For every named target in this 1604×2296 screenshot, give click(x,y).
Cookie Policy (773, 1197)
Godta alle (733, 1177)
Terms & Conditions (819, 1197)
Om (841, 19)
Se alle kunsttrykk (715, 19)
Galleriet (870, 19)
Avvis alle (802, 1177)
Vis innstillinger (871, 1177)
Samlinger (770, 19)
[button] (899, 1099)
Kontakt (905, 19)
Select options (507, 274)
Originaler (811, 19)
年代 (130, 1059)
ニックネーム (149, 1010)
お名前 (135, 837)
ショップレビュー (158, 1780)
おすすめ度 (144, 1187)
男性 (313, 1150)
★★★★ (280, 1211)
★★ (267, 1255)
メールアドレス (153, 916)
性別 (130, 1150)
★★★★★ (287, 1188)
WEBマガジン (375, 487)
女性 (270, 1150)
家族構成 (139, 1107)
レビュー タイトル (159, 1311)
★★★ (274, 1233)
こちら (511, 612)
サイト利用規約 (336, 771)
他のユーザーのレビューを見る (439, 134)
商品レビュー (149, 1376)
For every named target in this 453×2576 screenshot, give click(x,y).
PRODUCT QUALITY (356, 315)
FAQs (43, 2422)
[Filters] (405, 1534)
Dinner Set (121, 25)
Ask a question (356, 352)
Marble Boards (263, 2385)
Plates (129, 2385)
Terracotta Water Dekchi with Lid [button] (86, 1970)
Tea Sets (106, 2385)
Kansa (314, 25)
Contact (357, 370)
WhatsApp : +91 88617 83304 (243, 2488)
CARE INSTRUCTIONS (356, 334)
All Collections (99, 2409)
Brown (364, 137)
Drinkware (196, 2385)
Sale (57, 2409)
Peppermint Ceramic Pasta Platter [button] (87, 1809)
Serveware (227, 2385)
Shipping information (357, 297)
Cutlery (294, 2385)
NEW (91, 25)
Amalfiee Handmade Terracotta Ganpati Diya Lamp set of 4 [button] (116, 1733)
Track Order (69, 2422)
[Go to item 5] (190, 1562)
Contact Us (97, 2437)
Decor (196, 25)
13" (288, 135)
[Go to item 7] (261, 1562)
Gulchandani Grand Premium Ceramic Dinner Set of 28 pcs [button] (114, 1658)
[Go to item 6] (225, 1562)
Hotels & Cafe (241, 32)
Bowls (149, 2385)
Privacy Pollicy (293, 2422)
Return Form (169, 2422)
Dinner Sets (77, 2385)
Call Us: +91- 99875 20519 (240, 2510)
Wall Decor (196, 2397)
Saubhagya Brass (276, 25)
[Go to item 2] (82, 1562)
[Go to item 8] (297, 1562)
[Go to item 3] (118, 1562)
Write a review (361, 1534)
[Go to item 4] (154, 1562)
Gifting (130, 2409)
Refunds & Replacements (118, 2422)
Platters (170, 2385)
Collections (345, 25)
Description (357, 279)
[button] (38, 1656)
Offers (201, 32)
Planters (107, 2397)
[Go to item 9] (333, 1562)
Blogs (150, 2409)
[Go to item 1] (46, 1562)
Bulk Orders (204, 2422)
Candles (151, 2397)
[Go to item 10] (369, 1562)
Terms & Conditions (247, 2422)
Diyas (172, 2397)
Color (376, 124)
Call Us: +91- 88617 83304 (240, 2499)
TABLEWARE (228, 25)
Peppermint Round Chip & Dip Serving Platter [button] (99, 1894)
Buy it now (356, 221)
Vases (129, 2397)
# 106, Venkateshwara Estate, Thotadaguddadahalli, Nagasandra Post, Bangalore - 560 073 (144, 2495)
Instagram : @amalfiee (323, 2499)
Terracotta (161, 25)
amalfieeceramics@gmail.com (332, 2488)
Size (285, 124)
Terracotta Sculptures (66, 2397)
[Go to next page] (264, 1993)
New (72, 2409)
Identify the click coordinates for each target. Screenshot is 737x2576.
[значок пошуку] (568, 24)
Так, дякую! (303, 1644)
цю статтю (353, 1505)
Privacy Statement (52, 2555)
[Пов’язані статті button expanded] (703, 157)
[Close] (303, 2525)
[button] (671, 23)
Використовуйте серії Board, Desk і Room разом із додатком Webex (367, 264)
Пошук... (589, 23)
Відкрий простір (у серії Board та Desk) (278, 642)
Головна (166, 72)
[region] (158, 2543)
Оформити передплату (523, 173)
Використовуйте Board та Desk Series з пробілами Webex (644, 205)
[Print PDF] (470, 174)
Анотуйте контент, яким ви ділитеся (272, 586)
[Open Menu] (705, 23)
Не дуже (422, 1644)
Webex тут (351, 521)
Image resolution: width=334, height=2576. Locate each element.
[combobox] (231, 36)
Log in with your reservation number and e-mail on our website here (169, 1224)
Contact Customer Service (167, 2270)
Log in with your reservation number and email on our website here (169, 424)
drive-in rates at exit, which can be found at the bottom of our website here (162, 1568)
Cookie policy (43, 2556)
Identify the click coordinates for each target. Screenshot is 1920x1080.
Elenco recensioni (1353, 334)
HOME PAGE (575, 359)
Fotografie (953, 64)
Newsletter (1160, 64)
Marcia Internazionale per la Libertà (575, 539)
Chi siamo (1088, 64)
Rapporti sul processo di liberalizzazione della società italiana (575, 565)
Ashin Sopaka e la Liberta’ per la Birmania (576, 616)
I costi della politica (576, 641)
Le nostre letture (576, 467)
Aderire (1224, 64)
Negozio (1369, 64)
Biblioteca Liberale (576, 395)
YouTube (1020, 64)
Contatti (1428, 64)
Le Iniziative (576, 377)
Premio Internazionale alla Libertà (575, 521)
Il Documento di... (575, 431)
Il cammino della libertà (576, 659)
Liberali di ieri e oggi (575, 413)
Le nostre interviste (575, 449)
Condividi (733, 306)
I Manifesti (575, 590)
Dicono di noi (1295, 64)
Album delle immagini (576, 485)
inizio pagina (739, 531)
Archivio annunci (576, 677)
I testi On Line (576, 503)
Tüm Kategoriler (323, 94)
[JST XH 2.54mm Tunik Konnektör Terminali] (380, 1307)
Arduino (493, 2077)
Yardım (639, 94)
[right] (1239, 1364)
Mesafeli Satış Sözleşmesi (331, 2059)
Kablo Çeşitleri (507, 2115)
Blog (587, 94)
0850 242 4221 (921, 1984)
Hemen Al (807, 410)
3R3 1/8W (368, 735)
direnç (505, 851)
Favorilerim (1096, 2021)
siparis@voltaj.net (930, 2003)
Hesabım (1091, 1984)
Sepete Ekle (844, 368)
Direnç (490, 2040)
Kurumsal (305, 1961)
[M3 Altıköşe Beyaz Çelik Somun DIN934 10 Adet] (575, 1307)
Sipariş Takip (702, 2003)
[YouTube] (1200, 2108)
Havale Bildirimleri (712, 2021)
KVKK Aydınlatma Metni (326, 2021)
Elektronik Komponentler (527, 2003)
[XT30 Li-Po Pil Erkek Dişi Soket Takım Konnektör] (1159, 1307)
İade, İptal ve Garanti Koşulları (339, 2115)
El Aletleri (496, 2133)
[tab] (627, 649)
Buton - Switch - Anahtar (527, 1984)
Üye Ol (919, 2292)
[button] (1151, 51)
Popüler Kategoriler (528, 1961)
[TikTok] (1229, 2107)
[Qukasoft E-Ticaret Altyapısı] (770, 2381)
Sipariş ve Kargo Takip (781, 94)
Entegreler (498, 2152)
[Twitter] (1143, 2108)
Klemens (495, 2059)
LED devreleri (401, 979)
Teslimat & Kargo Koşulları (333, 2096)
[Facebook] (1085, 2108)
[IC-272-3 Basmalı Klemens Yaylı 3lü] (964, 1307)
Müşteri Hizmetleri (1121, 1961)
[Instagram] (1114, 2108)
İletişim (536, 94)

What you will do →
The word "Використовуйте" occurs in some lines of the data above; report how many such lines there are, with no other words.

Solution to the exercise →
2